C’est un objet bizarre, expérimental voir incompréhensible pour certains. Knit’s Island est un film entièrement tourné dans le jeu en ligne DayZ, plongée dans un monde bien plus complexe et mature qu’on voudrait nous le faire croire.
Sur plusieurs années, et après plus de 900 heures de tournage, Ekiem Barbier, Guilhem Causse et Quentin L’helgoualc’h développent un documentaire tournant autour de personnes et de personnages qui, sur une heure et demie, tentent d’apporter leur réponse à la question suivante : quelle est votre définition de « la vraie vie »?
« Quelque part sur internet existe un espace de 250 km² dans lequel des individus se regroupent en communauté pour simuler une fiction survivaliste. Sous les traits d’avatars, une équipe de tournage pénètre ce lieu et entre en contact avec des joueurs. Qui sont ces habitants ? Sont-ils réellement en train de jouer ? »
Ordis et zombies
Bien sûr, tourner sur un jeu en ligne apporte une patte. Les graphismes vieillissants, les textures planes, les mouvements procéduraux, tout participe au visuel déroutant du film. À travers le montage de Nicolas Bancilhon, le langage complexe du jeu peine à transpercer le regard de spectateur de cinéma. Un jeu de médias bienvenu et encore rare, quoique en train de se démocratiser.
Comme une galerie, le film se penche sur un autre art, vidéoludique, qui ne répond pas aux mêmes codes de transmission et représentation. De longs et lents plans de coupe jouent avec les dialogues tantôt mélancoliques, tantôt absurdes de ses joueurs. La beauté visuelle de l’objet appuie un langage propre à ce monde. Le rythme parfois contemplatif du montage ne présente pas ce-dit langage, mais invite simplement le spectateur incrédule à y flotter, comme les joueurs volant dans un ciel blanc grâce à un glitch caché sous un rocher.
En abordant ce monde numérique, et utilisant les codes de la prise de vue réelle, Knit’s Island se démarque d’autres productions en animation. Ce médium, qui fait à la fois la force et la faiblesse du film dépendant du spectateur, joue (sans jeu de mot) avec le produit final.
Koh-Lanta dans la matrice
Vient alors la question de la limite. Partant du titre « L’île sans fin« , on se demande laquelle on repousse. À la fois les limites du jeu, quand une horde de joueurs tentent de trouver celles de l’île, mais aussi du média. Éliminons une question d’entrée de jeu : oui, c’est un film, oui c’est un documentaire, et oui, c’est du cinéma. Mais l’intermédialité nous offre d’abord une question ouvertement posée par nos réalisateurs : quelle est votre définition du terme « dans la vraie vie »?

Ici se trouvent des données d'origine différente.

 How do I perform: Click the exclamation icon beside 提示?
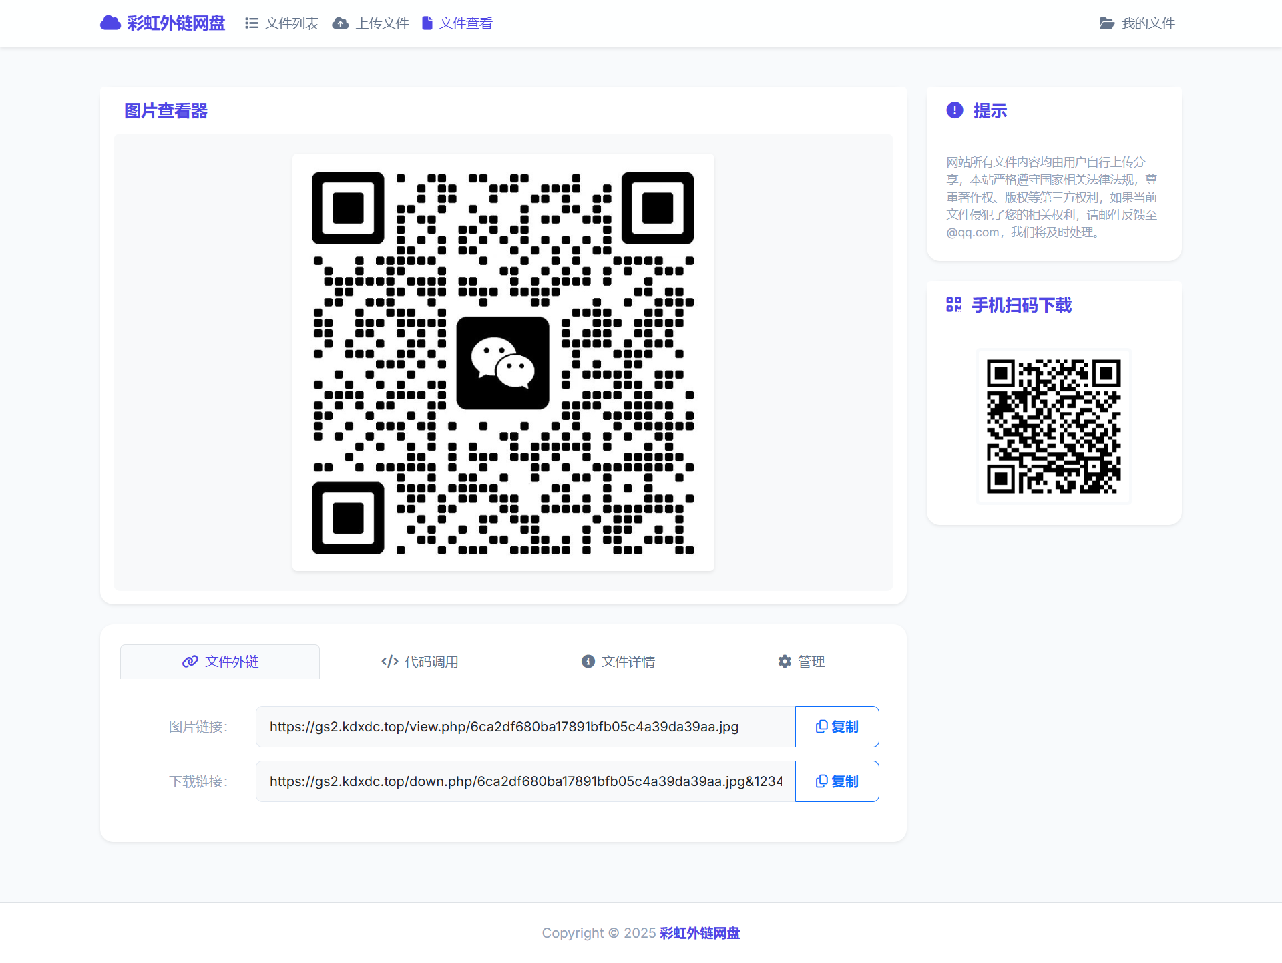955,110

Si cette question fait appel à notre bienveillance ou à notre mépris vis-à-vis de l’image qu’on se fait du « gamer », elle résonne aussi dans les salles de cinéma. Elle est néanmoins partiellement répondue par l’émotion qu’amène le film. Être touché par une oeuvre est un effet physique et émotionnel réel, que l’on ressent face à un objet qui n’est « que » projeté dans le cas du cinéma. En cela, Knit’s Island s’infuse, et avec brio, dans la « vraie vie », et son aspect documentaire lui aussi participe à brouiller cette notion. Notion ridicule s’il en est, car au cinéma comme dans un jeu, elle impliquerait qu’il y ait une « fausse vie ».

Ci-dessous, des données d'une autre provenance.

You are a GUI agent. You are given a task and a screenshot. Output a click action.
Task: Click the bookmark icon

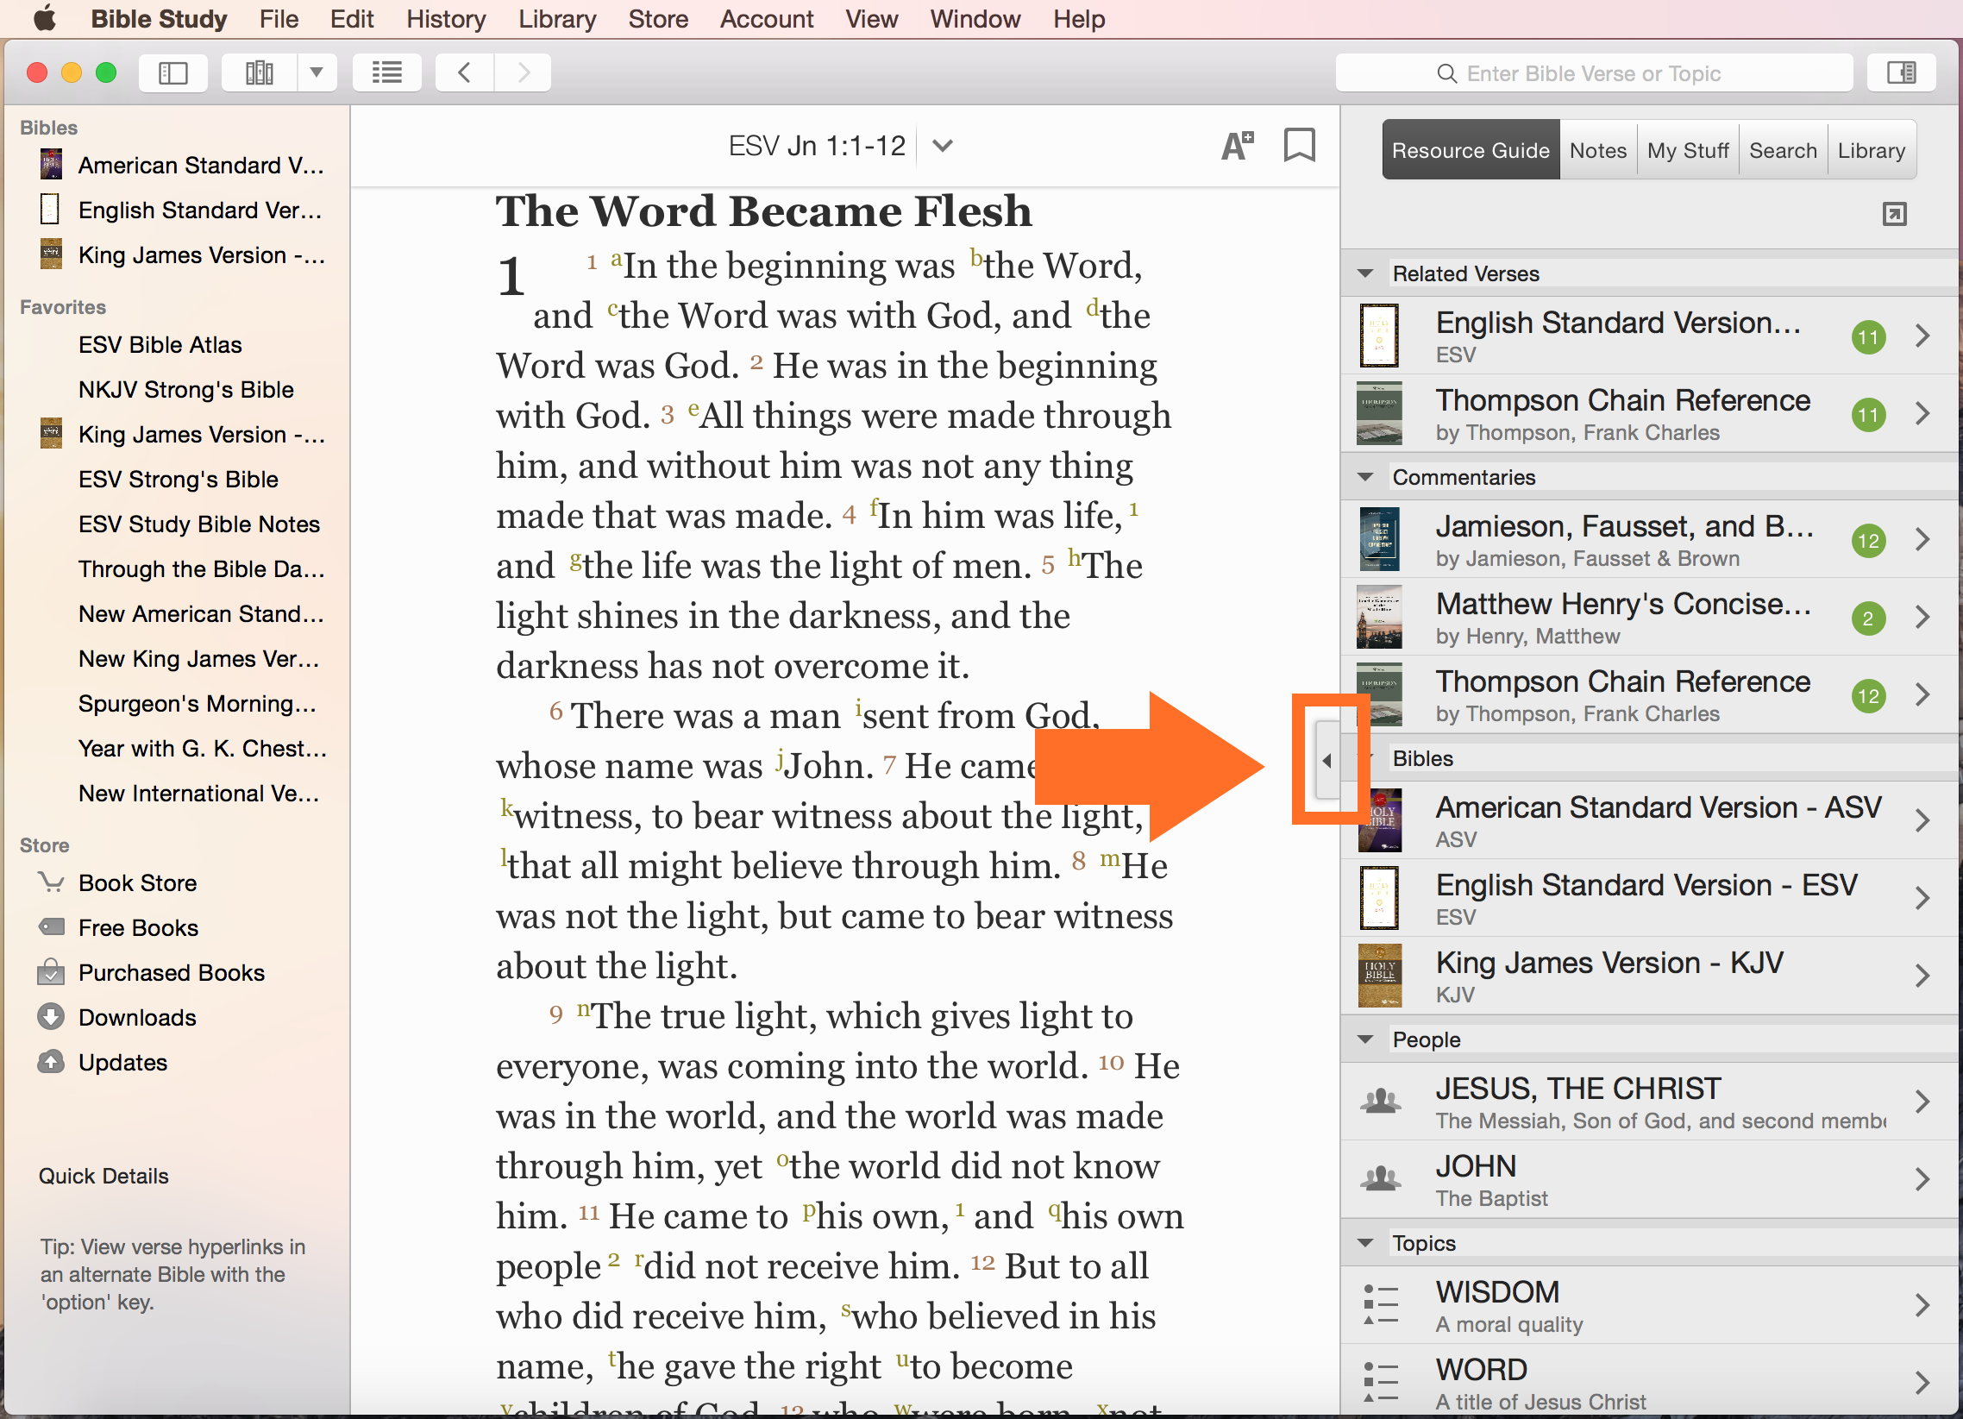click(x=1298, y=145)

Après plus de neuf cent heures dans le jeu, des personnages récurrents reviennent, se détachent de leur personnage roleplay et se rapprochent des réalisateurs et, par procuration, de nous. Leurs aventures et mésaventures, l’impact qu’elles ont eu et l’implication qu’ont eu ces joueurs dans le jeu, comme les cinéastes dans le film, sont réels.